# Information supplied:
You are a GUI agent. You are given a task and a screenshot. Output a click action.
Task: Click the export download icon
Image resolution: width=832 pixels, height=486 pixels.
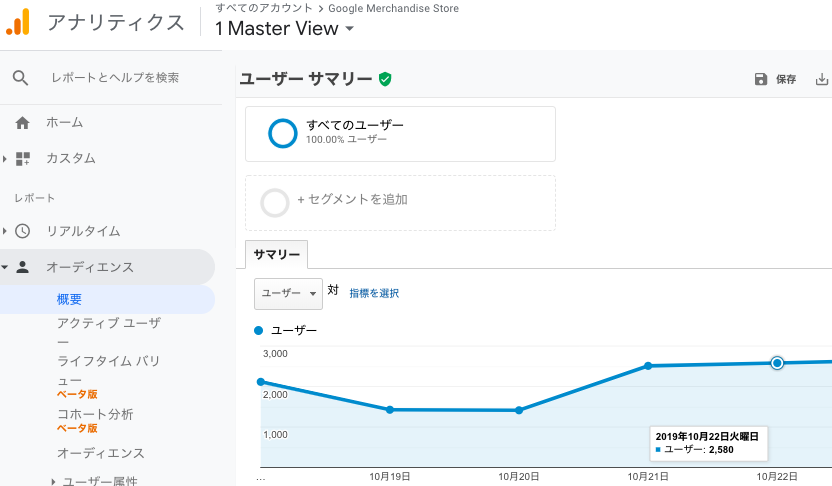pos(822,79)
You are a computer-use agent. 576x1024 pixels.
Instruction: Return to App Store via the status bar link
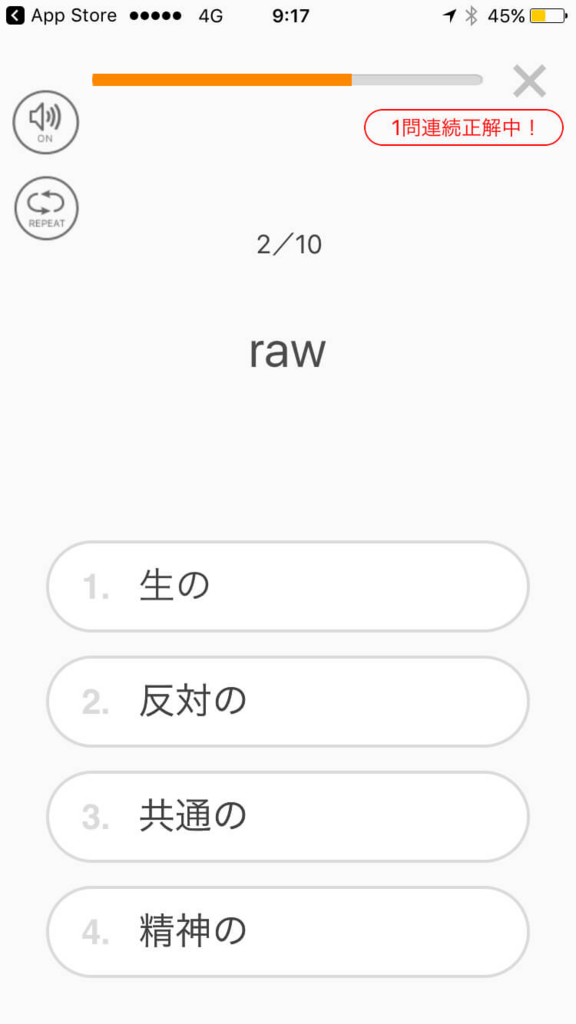[x=60, y=15]
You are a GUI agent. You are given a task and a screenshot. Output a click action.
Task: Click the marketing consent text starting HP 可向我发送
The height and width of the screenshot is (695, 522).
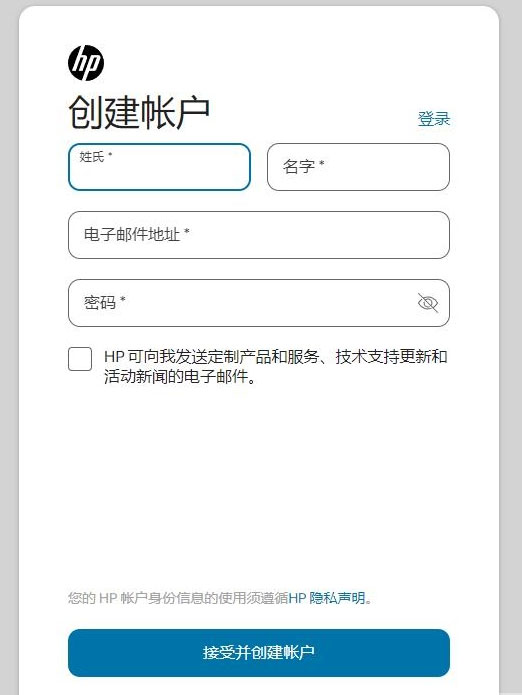(276, 367)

# What the exercise asks:
From the records given above, reproduce all text exactly and exclude each picture.

# Answer for the task:
You are a GUI agent. You are given a task and a screenshot. Output a click action.
Task: Click the export download icon
Image resolution: width=832 pixels, height=486 pixels.
pos(822,79)
You are a computer-use agent. 576x1024 pixels.
Instruction: Return to App Store via the status bar link
[x=60, y=15]
You are a GUI agent. You are given a task and a screenshot. Output a click action.
Task: Click the marketing consent text starting HP 可向我发送
The height and width of the screenshot is (695, 522).
(276, 367)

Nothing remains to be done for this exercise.